Aim of the exercise —
Repeat, please, exactly the lines from the one that has "This screenshot has width=637, height=353." through the end of the records below, with pictures dropped.

··· Data section ···

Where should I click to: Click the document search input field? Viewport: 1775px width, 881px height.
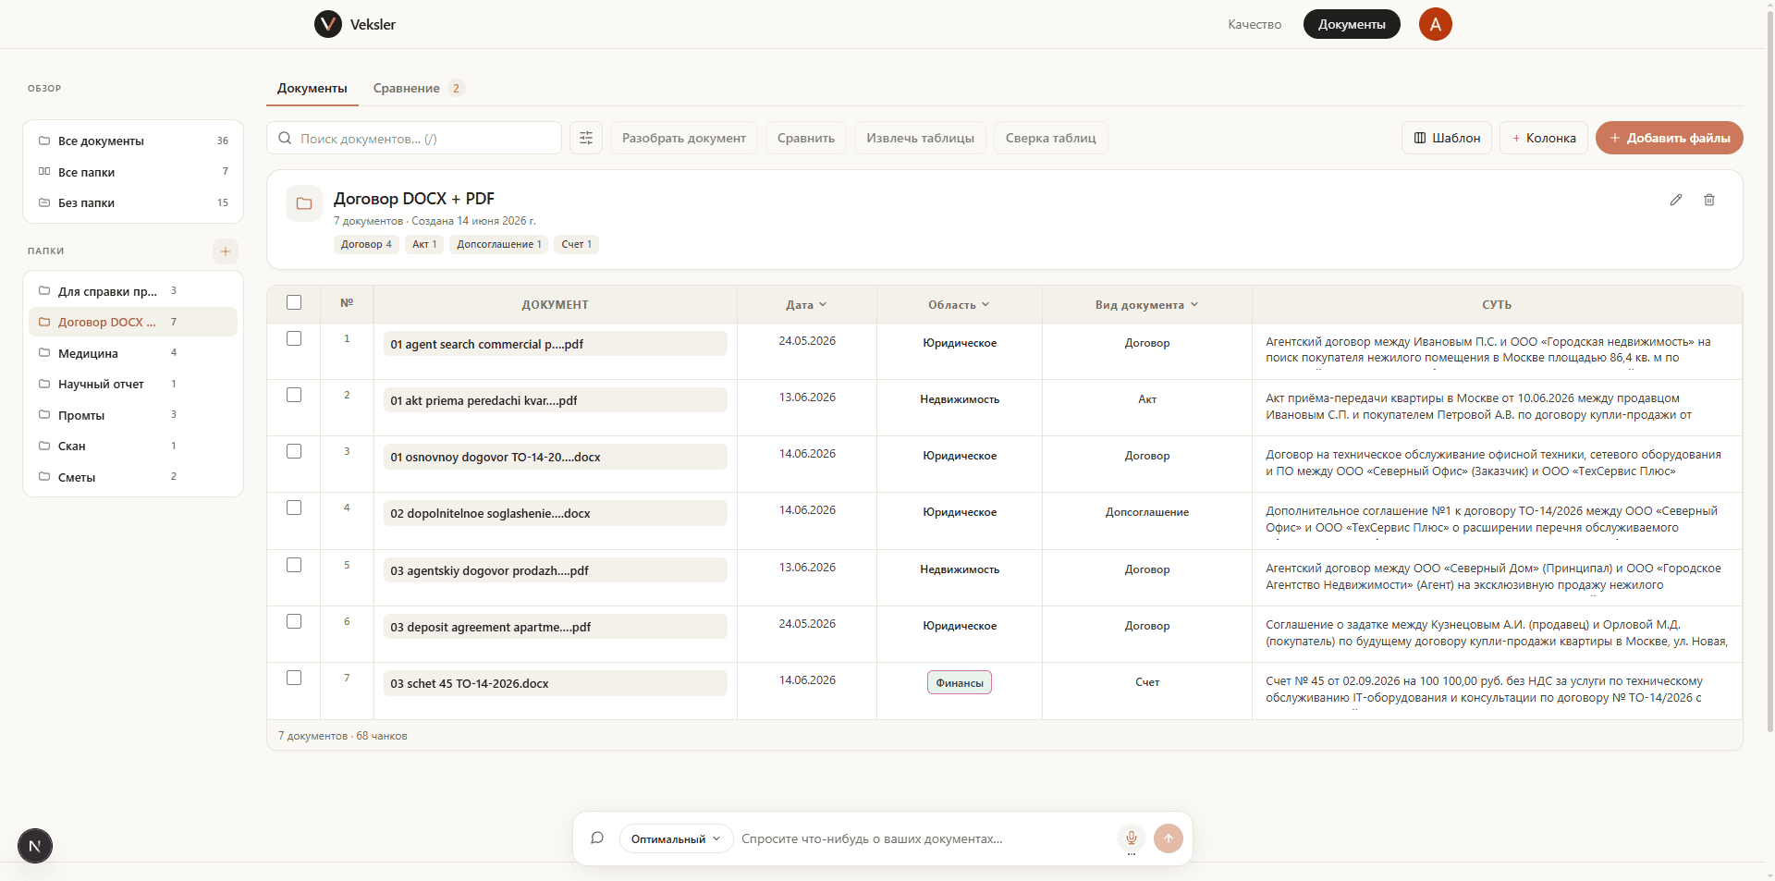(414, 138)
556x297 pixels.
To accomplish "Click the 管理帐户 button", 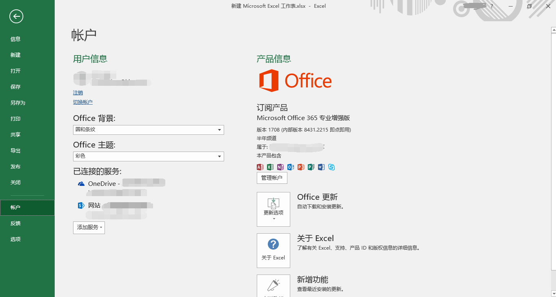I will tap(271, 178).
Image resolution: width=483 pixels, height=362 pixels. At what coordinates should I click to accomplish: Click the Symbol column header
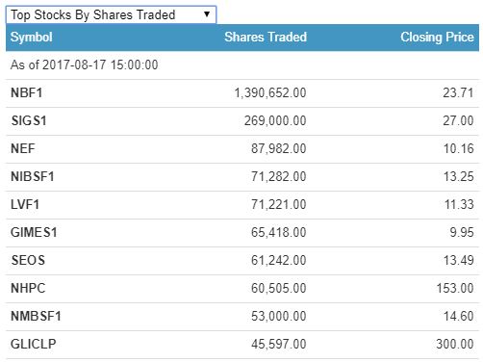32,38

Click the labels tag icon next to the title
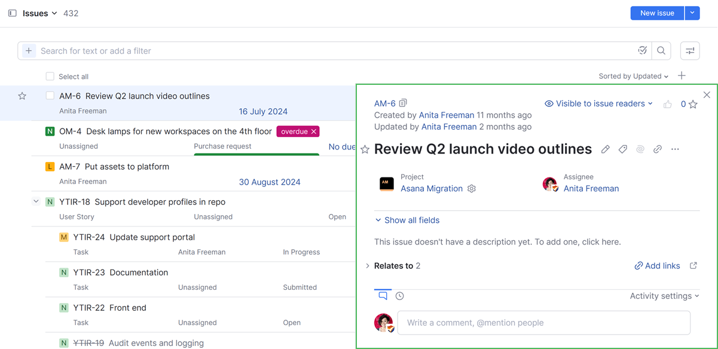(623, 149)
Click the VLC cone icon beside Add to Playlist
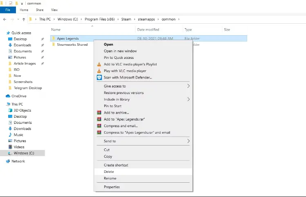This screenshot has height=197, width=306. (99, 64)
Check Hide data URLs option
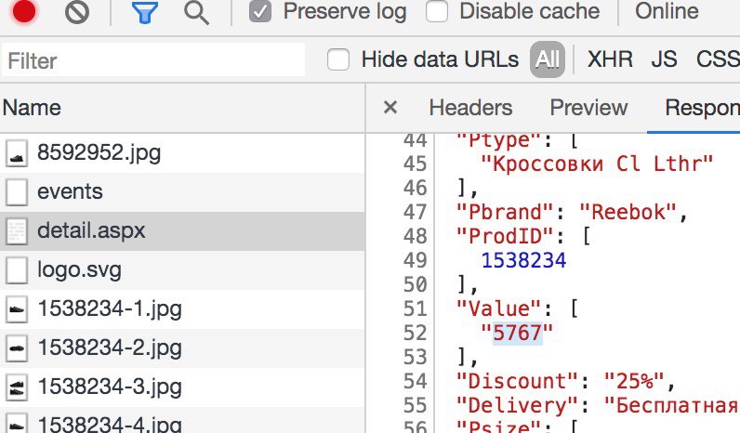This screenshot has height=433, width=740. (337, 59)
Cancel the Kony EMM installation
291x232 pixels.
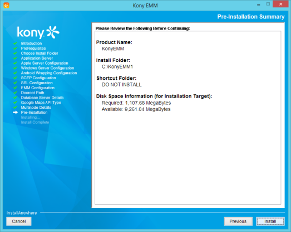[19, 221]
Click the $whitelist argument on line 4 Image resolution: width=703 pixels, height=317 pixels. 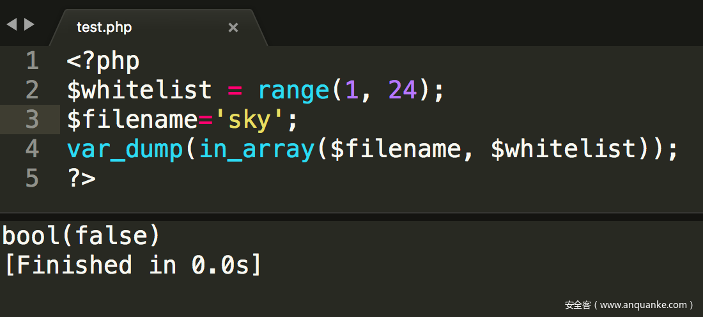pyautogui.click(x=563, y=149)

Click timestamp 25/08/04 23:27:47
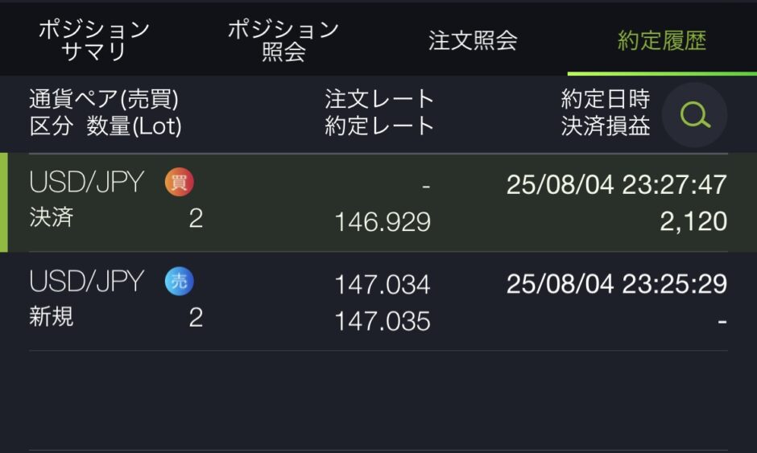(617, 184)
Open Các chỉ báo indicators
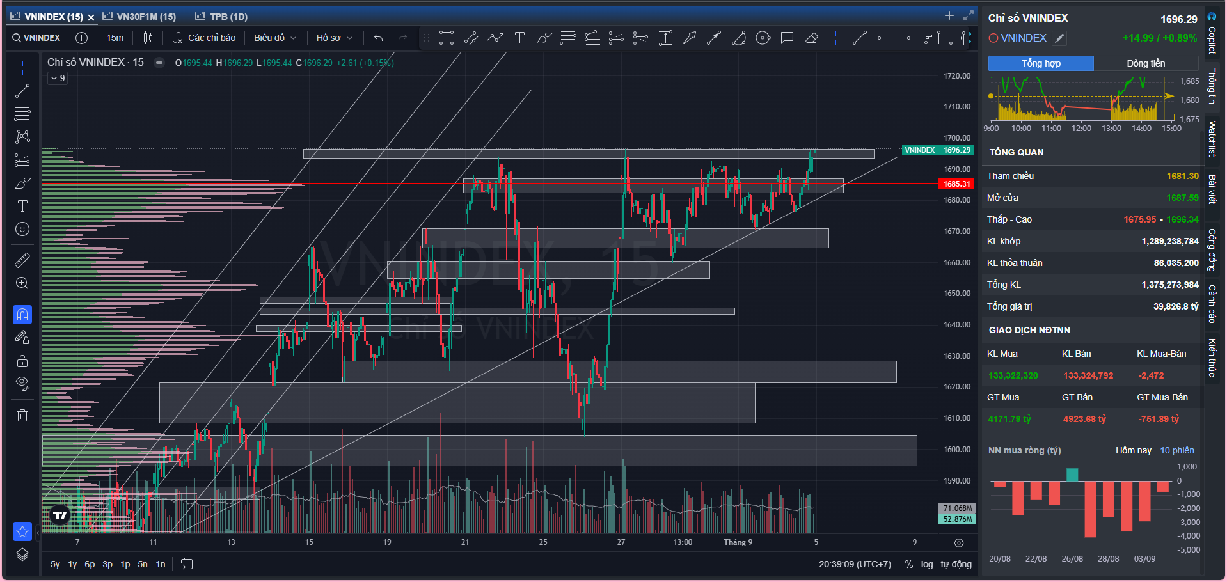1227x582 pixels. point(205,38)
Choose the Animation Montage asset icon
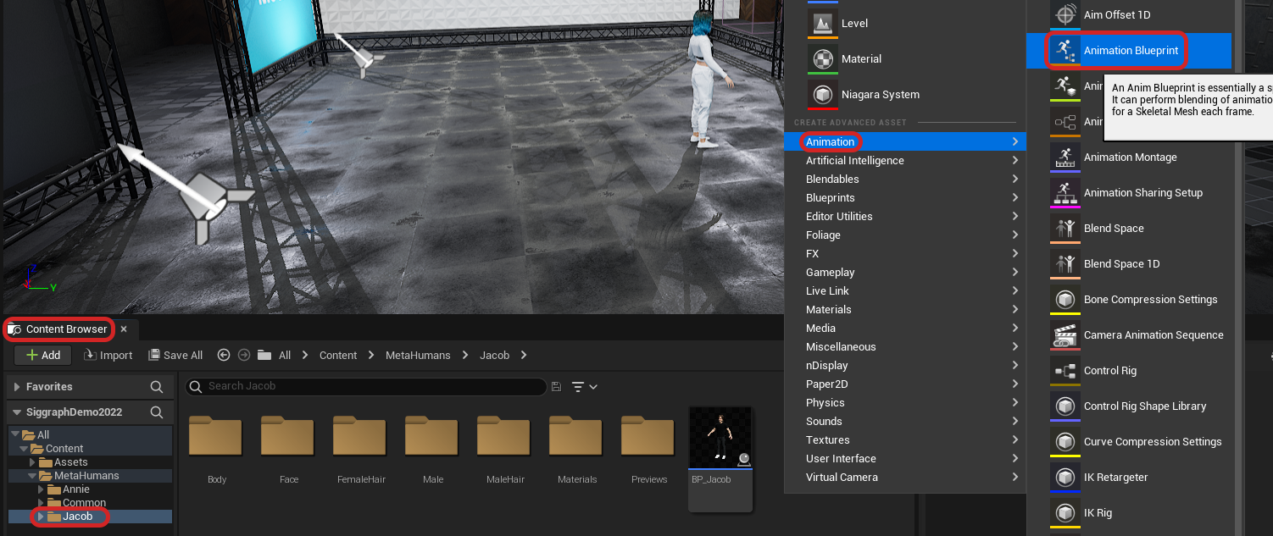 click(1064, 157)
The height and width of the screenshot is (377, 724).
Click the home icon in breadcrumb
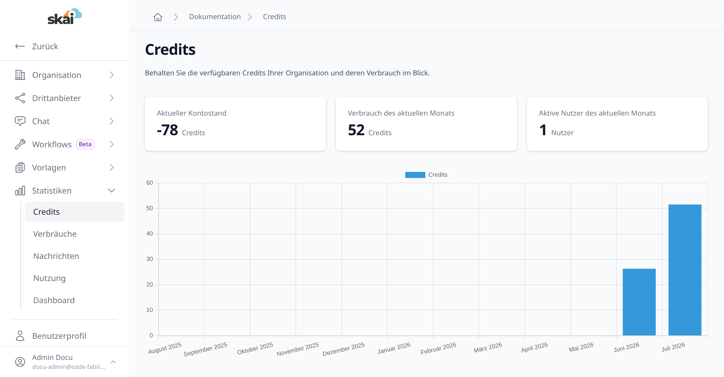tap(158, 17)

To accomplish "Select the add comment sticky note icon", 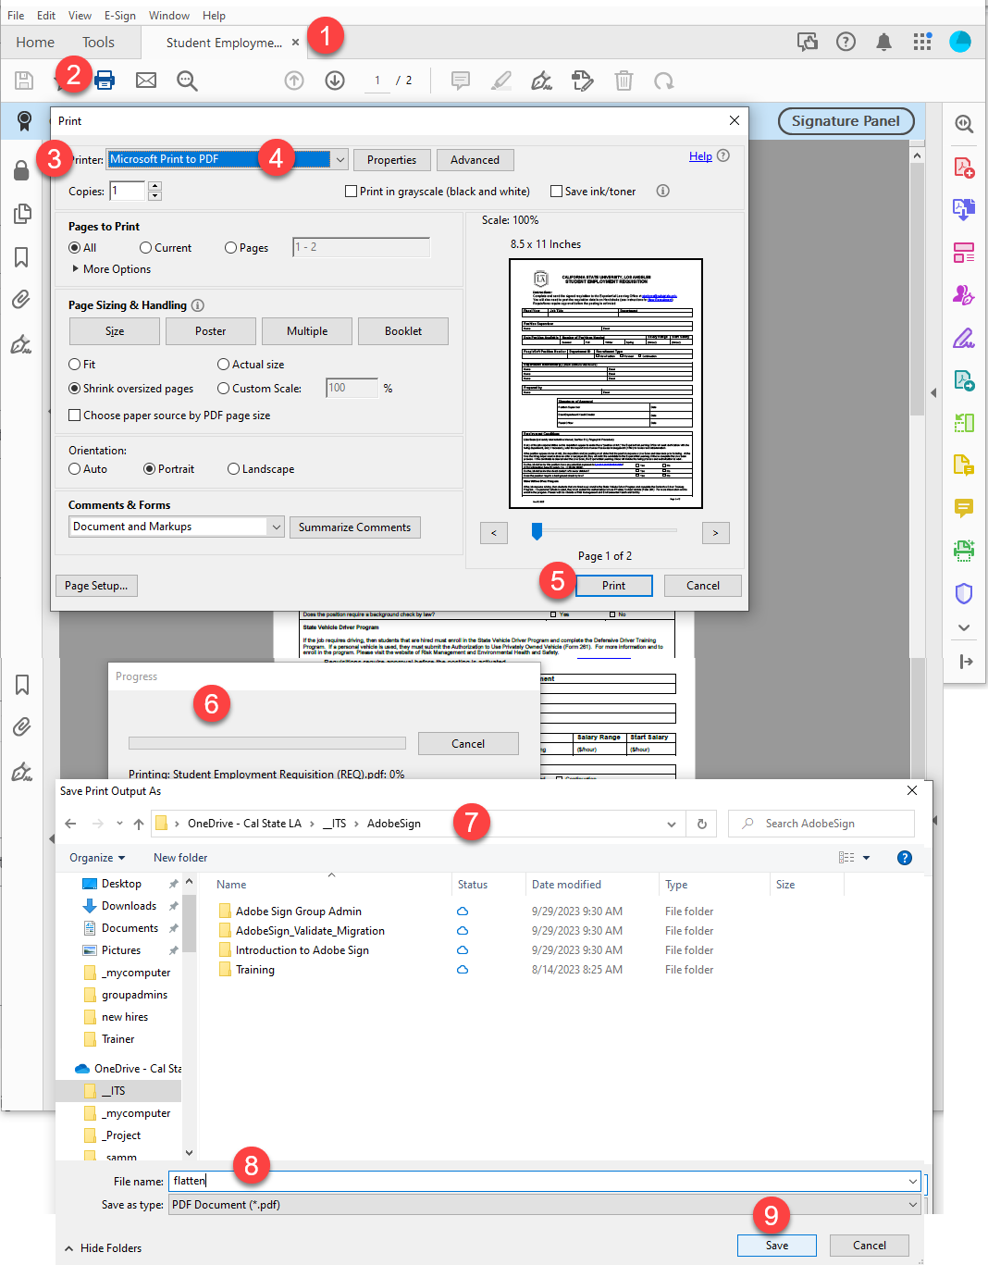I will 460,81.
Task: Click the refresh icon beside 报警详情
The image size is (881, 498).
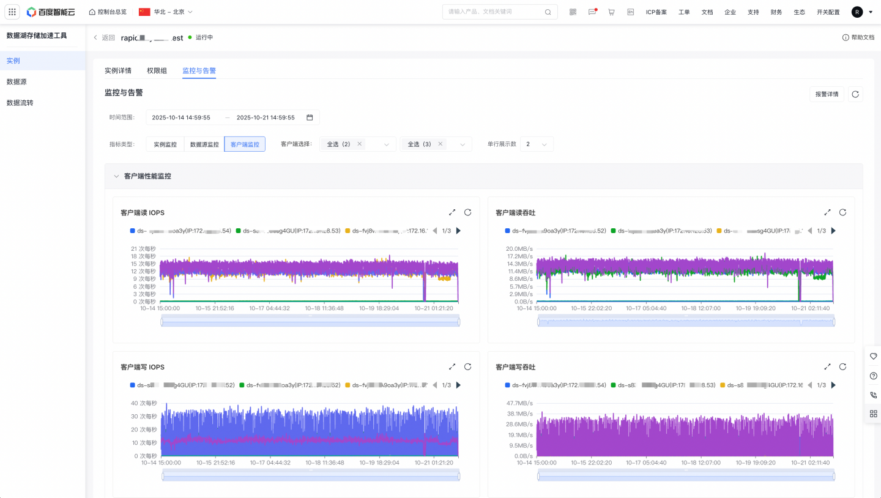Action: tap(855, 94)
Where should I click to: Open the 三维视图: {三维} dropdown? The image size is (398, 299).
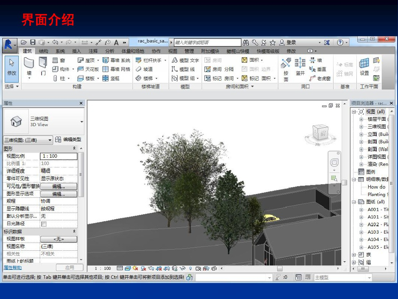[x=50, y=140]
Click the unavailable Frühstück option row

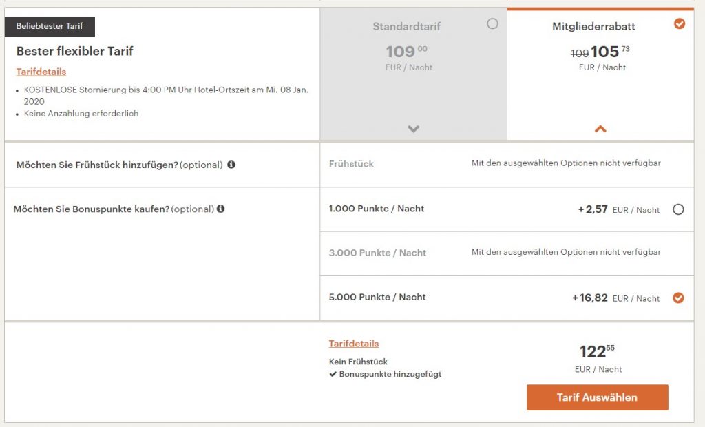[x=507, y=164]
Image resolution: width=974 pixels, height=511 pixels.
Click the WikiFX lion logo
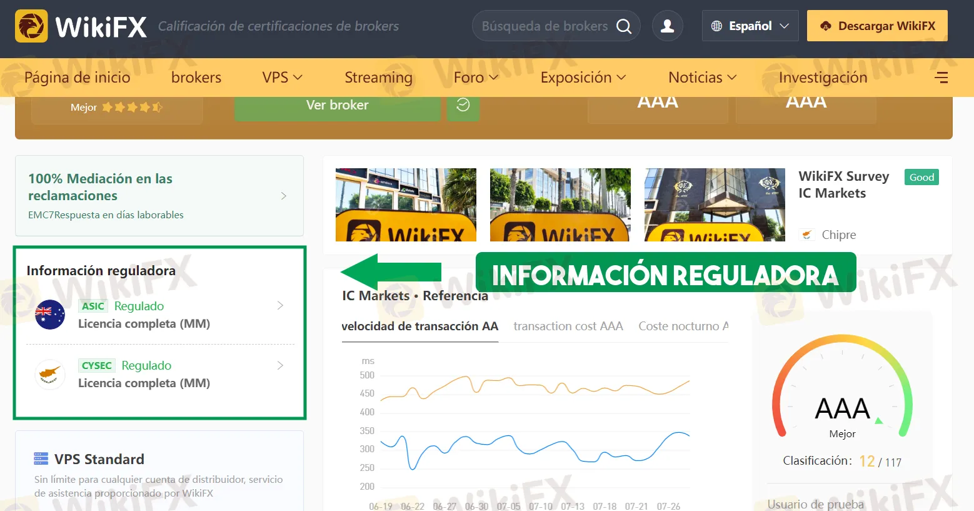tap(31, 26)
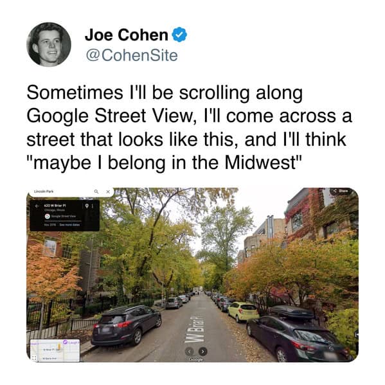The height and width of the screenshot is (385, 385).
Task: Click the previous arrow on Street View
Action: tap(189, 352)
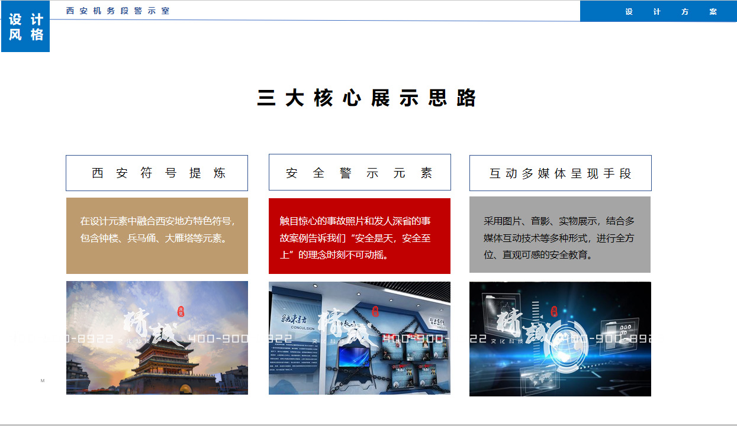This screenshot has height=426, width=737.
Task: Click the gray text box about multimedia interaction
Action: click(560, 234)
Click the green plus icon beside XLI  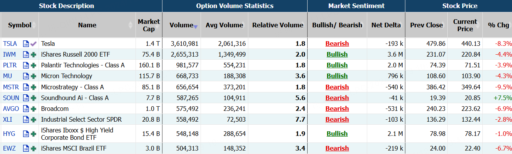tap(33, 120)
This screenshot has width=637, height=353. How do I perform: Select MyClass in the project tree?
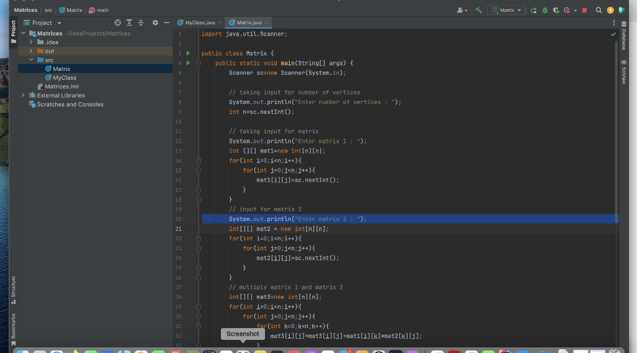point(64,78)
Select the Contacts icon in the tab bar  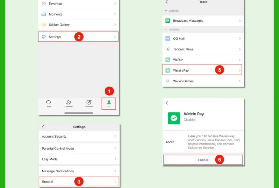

···

Answer below —
This screenshot has width=637, height=353. How do I perform: Select MyClass in the project tree?
point(64,78)
Select the Contacts icon in the tab bar  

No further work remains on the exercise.